I confess that I have not the strength of character to swim, almost alone, against the social current. So I partake of the occasional snort and to that extent stand a self-admitted apologist for an offense which no true reductionist should commit.

But I claim that otherwise—that in so far as the solid foodstuffs are concerned—I have, for my own individual case, exactly the right idea about it.

CHAPTER XI

Three Cheers for Lithesome Grace Regained!
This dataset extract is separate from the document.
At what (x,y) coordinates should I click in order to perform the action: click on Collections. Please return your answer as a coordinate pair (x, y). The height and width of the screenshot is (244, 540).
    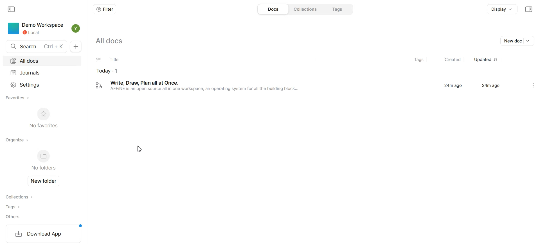
    Looking at the image, I should click on (22, 197). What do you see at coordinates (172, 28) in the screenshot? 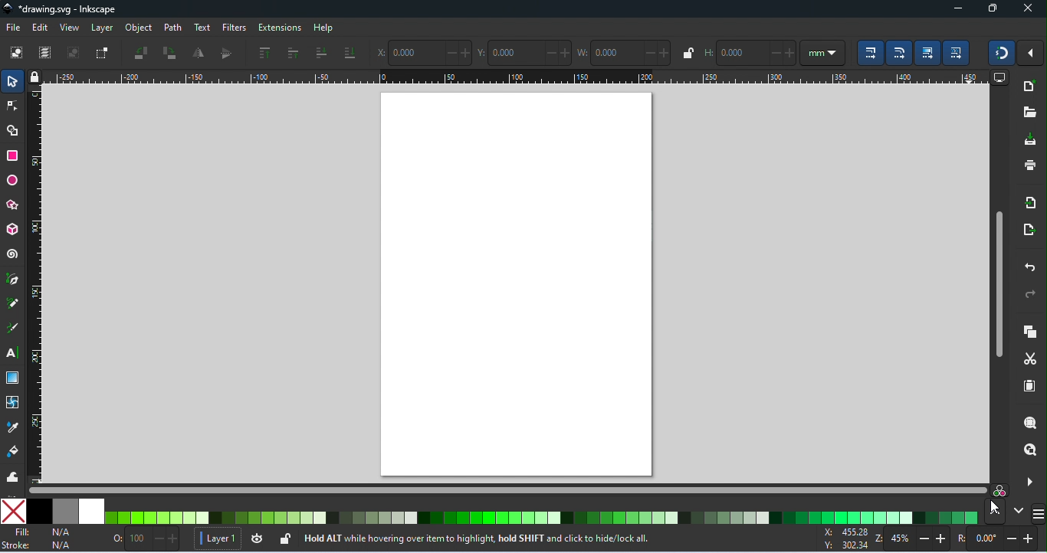
I see `path` at bounding box center [172, 28].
My advice to the man or the woman who is in the same fix I was in is to go and do likewise, with variations to suit the individual temperament. It means self-denial but self-denial persevered in is a virtue, and virtue he will find—or she will—not alone is its own reward but a number of additional rewards as well. Let my late fellow sufferer likewise patronize the gymnasium and the steam room and the cold plunge if he so chooses. If he desires to have automatic pores, all right. As for me, I recall what the Good Book says about the pores which ye have always with ye, and I decline to worry about the present uncultured state of mine. Let him try the electric rollers and the electric baths, if such be his bent; no doubt they have their value. And by all means let him consult a qualified physician if he fears either that he is overdoing or underdoing his banting. Personally, though, I am satisfied with the plan I tried out, of being my own private test tube.

I claim that I have better information touching on what sustenance I need than any outsider ever can hope to have unless he breaks into me surgically. I claim that a series of rational experiments should tell any rational human how much he needs to eat and what he needs to eat in order to reduce his bulk and yet keep his powers and his bodily vigor unimpaired. I am not speaking now, understand me, of those unfortunates with whom obesity is a disease, but of those who owe their grossness of outline to gluttony. Lacking vital statistics on the subject, I nevertheless dare assert that these latter constitute fully 90 per cent of those among the American people who are distinctly and uncomfortably and frequently unhealthily fat.

Remains but one fly in the ointment. Since Tony Sarg is going to illustrate this treatise, then Tony must revise the old working plans. For my figure is not so much pro as once it was. It is more con, if you get my meaning—the profile curves in toward, instead of being, as formerly, so noticeably from.

Still, I should worry about the troubles of an artist, even though a friend. I weighed myself this morning. Three months ago, when I set out to reduce my belt line and my collar size, I snatched the beam down ker-smack at two hundred and thirty-six pounds, stripped. This morning I weighed exactly one hundred and ninety-seven, including amalgam fillings and the rights of translation into foreign languages, including the Scandinavian. One hundred and eighty-five pounds is my ultimate aim. Howsoever, I may keep right on when I attain that figure and justify the title of this book by taking a full one third off. In either event, though, I shall know exactly where I am going and I'm on my way. And I feel bully and I'm happy about it and boastfully proud.

Three rousing cheers for lithesome grace regained!